* Document text *
-- Opening Marker --

Pity the scientist who messes with Texas oil and gas. InsideClimateNews is following the twisted story of how San Antonio lost state funding to battle its growing air pollution problem — all because it released information about its growing air pollution problem.
In a nutshell: earlier this month, scientists with the Alamo Area Council of Governments (AACOG) in San Antonio released the first part of a major study, funded by the Texas Commission on Environmental Quality (TCEQ), evaluating the impact of oil and gas drilling in the region’s Eagle Ford Shale. Among other things, it found that by 2018, drilling is going to cause a major increase in the release of volatile organic compounds (VOCs) into the air: an increase of as much as 281 percent compared to 2012 levels. VOCs are linked to respiratory, neurological and other health problems.
Strangely enough, right after the study came out, the state slashed AACOG’s air-quality planning budget by 25 percent, depriving the council of $182,000 and keeping its funding flat at $569,800. What happened? According to TCEQ, the coalition is being punished for posting a summary of the study on its website. ”We had some issues with [the Alamo area council] not necessarily complying with all their contractual obligations,” TCEQ air quality division director David Brymer explained to the Statesman. They “presented some information to the public and the media that we had paid for but hadn’t seen yet.”

-- Closing Marker --

* Given records *
-- Opening Marker --

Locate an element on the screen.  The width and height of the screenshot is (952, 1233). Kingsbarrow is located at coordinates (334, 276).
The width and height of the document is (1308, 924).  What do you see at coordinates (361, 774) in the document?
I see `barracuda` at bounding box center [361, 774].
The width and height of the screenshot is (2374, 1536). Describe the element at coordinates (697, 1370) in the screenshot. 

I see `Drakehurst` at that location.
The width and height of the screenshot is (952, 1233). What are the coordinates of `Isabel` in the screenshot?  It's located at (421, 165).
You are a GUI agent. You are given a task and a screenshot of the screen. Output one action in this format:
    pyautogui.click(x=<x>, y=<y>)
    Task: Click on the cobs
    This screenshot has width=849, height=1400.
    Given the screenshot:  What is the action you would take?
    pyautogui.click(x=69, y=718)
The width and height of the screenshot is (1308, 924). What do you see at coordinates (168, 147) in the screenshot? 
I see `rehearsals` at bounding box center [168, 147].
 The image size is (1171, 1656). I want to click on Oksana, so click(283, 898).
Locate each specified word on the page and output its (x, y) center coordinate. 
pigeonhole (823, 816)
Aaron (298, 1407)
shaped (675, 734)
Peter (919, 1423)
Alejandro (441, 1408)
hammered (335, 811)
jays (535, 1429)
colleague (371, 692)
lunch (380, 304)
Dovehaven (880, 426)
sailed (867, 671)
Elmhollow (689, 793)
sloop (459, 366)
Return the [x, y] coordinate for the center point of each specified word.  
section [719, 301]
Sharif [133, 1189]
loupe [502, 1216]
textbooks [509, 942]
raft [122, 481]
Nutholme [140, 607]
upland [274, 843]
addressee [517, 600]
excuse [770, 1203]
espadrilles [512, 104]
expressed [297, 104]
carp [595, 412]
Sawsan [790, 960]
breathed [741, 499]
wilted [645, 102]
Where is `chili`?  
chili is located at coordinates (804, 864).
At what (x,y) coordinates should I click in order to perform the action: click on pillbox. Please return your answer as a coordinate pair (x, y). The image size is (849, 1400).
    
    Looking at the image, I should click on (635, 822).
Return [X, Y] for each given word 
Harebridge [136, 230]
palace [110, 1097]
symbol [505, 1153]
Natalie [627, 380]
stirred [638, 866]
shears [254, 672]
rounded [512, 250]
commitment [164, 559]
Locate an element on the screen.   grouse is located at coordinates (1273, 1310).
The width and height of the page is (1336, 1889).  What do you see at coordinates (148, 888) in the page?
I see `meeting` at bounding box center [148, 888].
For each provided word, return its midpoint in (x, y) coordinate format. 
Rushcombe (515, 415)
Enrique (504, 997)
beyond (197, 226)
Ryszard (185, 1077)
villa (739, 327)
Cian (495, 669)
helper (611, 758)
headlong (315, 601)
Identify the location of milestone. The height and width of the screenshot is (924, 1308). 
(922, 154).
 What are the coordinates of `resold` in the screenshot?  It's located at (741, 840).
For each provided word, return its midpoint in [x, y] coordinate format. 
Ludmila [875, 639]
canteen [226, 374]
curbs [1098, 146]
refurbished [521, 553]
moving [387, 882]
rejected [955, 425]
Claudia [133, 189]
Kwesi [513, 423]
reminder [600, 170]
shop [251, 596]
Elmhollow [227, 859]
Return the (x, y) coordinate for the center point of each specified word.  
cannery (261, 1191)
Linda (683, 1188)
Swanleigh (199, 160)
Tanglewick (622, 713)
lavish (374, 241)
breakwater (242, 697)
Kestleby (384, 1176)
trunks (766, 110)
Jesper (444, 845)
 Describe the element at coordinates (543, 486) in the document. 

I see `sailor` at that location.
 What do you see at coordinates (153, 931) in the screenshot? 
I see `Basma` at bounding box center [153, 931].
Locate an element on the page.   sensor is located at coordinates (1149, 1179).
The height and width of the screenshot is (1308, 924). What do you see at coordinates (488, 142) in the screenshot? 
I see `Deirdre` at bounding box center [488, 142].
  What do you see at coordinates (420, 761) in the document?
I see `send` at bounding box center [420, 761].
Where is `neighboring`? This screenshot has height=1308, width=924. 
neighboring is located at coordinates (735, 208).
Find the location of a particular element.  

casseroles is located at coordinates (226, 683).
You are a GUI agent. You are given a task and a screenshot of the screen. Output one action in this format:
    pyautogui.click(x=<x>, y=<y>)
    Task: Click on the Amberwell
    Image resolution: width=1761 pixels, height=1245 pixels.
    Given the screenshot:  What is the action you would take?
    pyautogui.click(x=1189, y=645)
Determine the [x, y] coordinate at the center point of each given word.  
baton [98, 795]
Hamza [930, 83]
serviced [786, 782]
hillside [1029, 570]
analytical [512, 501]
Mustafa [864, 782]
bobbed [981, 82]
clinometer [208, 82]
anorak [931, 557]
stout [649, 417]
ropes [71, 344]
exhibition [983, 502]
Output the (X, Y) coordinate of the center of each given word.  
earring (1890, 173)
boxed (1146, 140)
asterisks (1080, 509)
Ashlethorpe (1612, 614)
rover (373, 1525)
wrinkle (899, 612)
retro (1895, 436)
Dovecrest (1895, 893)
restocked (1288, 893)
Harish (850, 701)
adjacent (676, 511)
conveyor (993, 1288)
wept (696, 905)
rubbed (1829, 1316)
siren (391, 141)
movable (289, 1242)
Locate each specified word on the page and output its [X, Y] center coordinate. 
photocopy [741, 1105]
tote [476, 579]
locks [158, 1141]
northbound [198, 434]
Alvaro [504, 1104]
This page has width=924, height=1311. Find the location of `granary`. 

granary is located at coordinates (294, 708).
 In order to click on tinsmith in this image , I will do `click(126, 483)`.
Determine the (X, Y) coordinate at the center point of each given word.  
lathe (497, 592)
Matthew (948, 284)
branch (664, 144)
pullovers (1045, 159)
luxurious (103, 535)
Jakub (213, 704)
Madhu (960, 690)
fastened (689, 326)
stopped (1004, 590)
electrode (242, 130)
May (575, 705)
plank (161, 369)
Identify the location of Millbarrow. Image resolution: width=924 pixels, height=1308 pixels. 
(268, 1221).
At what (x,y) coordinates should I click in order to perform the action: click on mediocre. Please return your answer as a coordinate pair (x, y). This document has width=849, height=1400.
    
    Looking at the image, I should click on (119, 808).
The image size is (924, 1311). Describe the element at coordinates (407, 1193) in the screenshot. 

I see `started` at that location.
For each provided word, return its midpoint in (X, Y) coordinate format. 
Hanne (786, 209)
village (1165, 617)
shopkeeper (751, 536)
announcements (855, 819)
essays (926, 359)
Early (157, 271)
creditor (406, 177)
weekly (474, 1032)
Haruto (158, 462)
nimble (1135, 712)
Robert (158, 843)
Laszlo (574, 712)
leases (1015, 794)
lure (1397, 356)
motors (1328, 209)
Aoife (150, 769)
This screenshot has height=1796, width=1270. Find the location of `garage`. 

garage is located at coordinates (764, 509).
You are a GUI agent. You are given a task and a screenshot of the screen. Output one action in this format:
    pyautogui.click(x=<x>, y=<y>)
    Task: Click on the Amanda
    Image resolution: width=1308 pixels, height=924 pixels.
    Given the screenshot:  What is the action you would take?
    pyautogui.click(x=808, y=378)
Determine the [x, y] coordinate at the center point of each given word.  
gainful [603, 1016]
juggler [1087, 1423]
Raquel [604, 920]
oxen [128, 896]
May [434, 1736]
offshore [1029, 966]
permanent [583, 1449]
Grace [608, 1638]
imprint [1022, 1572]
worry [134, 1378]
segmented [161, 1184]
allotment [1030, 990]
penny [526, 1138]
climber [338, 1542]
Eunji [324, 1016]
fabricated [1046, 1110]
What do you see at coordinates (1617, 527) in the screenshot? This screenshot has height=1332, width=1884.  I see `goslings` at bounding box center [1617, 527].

-- Closing Marker --

* To do *
1. According to the article on San Antonio's air-quality funding, by what percentage did the state cut AACOG's air-quality planning budget?
2. Write the paragraph that comes next in the article on San Antonio's air-quality funding, following on from its final sentence.
The data above is separate from the article on San Antonio's air-quality funding.

* Answers to the exercise *
1. By 25 percent.

2.
Peter Bella, AACOG’s natural resources director, admits that he’s the one who posted the study. But Bella, who’s spent 15 years with the coalition, told InsideClimateNews that he doesn’t really think he made a $182,000 error. ”I thought the state environmental agency would be happy I was making progress and bringing data forward,” he said. “Part of the difficulty is that I have yet to receive a true indication of the true nature of the breach.”
Others are suggesting that the real reason why TCEQ is punishing the council is because the information it released makes the oil and gas industry look bad.
“This is among the more petulant, childish and vindictive things I’ve seen TCEQ do,” said Al Armendariz, a former EPA regional administrator who now works for the Beyond Coal campaign at the Texas chapter of the Sierra Club. “It’s cheap, it’s schoolyard bullying…to go after a local government whose sole mission is to protect public health.”
According to Bella, the lost funds would have been used for other air pollution reduction methods, “including public education and cost-benefit analyses for voluntary reduction measures.” On Wednesday, the AACOG Air Improvement Resources Executive Committee voted unanimously to ask the state to restore the grants.